▶ **WHAT YOU NEED TO DO**
A single number is the expected answer: the count of lines in the records below that contain "will".

▶ **SOURCE DATA**
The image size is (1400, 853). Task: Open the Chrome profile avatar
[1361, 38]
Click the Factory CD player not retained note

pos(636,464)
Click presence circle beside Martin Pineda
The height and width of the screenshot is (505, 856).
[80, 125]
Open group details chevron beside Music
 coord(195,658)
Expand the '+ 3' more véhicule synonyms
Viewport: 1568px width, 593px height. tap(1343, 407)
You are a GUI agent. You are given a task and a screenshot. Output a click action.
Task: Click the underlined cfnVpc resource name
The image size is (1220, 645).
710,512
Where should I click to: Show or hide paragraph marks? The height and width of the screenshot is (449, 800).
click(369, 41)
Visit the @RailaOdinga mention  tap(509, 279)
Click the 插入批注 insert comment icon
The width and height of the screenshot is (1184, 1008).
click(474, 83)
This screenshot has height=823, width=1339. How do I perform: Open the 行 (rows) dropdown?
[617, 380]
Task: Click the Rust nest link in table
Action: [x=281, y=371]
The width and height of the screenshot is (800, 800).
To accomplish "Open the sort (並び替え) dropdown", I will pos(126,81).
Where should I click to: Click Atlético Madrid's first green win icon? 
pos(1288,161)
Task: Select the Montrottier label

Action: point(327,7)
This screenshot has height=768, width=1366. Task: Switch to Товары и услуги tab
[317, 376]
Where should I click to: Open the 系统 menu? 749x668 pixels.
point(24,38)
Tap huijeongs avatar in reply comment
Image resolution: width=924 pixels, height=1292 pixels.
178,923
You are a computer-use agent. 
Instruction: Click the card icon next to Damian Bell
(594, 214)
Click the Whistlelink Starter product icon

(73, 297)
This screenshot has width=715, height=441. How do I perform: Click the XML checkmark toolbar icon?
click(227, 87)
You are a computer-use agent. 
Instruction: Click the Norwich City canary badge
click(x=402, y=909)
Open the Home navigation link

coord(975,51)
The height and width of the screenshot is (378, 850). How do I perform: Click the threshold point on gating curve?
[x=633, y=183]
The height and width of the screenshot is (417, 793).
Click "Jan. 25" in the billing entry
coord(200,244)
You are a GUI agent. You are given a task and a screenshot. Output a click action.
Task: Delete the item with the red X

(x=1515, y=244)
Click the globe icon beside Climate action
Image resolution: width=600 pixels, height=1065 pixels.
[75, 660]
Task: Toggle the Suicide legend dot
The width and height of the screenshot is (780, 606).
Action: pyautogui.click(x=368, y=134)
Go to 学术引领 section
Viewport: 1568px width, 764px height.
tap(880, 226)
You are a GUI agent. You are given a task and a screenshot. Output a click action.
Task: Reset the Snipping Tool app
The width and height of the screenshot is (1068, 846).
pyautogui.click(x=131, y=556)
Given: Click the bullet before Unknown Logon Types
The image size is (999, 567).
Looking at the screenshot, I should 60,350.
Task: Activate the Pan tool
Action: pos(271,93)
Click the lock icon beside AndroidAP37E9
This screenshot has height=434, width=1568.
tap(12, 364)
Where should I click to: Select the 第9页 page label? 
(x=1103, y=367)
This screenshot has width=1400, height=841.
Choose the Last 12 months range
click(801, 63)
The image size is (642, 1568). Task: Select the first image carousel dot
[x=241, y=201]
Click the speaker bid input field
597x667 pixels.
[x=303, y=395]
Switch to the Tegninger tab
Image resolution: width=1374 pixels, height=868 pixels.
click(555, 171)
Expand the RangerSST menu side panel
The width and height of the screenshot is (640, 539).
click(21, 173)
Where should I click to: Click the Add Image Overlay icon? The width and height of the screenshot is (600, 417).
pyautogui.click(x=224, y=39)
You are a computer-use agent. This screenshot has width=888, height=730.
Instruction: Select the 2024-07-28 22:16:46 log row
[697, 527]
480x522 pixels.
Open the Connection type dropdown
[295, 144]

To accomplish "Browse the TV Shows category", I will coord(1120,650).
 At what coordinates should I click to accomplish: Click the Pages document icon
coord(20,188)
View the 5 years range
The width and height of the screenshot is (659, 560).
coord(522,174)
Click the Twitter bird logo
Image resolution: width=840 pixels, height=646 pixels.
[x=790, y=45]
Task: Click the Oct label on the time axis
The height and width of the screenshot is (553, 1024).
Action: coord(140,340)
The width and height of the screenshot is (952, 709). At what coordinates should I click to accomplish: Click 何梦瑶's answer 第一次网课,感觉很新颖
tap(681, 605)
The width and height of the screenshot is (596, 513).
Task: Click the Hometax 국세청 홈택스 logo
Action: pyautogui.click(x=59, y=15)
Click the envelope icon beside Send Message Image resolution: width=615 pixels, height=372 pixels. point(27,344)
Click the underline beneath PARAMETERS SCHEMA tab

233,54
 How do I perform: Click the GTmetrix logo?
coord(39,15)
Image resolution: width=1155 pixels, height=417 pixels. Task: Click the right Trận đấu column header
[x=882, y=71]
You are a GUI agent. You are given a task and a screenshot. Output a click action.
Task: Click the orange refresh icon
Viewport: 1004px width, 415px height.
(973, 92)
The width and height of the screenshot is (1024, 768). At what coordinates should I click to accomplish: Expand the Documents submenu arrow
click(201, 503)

▶ **PROBLEM SOLUTION**
2